Task objective
Copy out the rows again word for word, everything from the first row down to the line containing "recipient-amount-input: 14,02433.25 is", with both ends included.

Provided data
○ ○ ○ ○ ○ ○ ○
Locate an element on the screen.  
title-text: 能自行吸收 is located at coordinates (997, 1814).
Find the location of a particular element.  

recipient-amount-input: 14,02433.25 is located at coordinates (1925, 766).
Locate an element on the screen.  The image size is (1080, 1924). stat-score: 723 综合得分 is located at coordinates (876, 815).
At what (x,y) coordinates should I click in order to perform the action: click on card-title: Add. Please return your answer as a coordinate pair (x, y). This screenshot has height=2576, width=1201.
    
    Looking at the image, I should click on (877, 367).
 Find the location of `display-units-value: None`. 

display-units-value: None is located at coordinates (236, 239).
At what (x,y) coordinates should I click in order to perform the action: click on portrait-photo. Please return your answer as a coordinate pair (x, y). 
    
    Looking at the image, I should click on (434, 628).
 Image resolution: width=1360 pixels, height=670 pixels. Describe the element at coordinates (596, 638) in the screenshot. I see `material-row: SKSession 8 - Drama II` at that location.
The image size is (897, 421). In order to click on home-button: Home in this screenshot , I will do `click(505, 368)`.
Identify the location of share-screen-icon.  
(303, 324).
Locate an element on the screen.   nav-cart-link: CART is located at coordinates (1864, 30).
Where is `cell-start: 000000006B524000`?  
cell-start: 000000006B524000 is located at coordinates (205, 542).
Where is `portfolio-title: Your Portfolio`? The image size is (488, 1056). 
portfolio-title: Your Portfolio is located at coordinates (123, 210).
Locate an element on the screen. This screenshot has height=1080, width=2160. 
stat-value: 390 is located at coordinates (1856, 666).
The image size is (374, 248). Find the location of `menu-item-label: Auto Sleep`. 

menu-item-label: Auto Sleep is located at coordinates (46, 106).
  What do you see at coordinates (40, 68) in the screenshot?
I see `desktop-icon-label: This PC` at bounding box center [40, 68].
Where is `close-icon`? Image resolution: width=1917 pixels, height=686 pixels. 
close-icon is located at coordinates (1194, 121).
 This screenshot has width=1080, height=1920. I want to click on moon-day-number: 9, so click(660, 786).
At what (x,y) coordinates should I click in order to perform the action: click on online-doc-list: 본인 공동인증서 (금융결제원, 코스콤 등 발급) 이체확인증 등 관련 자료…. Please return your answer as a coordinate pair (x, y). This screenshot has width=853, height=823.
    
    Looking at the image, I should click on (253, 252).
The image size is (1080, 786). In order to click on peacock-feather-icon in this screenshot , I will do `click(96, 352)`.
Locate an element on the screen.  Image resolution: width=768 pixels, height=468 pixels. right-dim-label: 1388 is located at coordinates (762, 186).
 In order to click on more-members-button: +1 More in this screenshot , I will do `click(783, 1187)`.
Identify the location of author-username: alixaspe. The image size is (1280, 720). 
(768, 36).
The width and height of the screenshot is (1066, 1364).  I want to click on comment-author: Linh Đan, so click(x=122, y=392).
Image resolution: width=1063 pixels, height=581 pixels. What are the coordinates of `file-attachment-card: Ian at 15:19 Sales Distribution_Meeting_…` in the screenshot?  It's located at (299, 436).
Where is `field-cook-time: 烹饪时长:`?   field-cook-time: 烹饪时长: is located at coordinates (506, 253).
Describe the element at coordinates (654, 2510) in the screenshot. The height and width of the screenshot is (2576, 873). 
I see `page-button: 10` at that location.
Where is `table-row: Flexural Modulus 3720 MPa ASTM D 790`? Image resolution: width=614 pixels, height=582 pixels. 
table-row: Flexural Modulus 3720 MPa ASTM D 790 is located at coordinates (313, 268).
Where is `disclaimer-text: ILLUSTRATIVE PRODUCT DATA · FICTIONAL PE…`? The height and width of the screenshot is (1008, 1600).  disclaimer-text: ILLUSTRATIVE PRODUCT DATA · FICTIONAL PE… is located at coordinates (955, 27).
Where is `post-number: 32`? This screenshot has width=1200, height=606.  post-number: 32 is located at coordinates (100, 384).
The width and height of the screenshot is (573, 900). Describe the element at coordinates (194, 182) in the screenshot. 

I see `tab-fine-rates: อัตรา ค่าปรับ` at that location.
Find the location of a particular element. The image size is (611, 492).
○ ○ ○ ○ ○ ○ ○
Exercise answer
Locate an element on the screen.  
title-text: 能自行吸收 is located at coordinates (997, 1814).
Find the location of a particular element.  

recipient-amount-input: 14,02433.25 is located at coordinates (1925, 766).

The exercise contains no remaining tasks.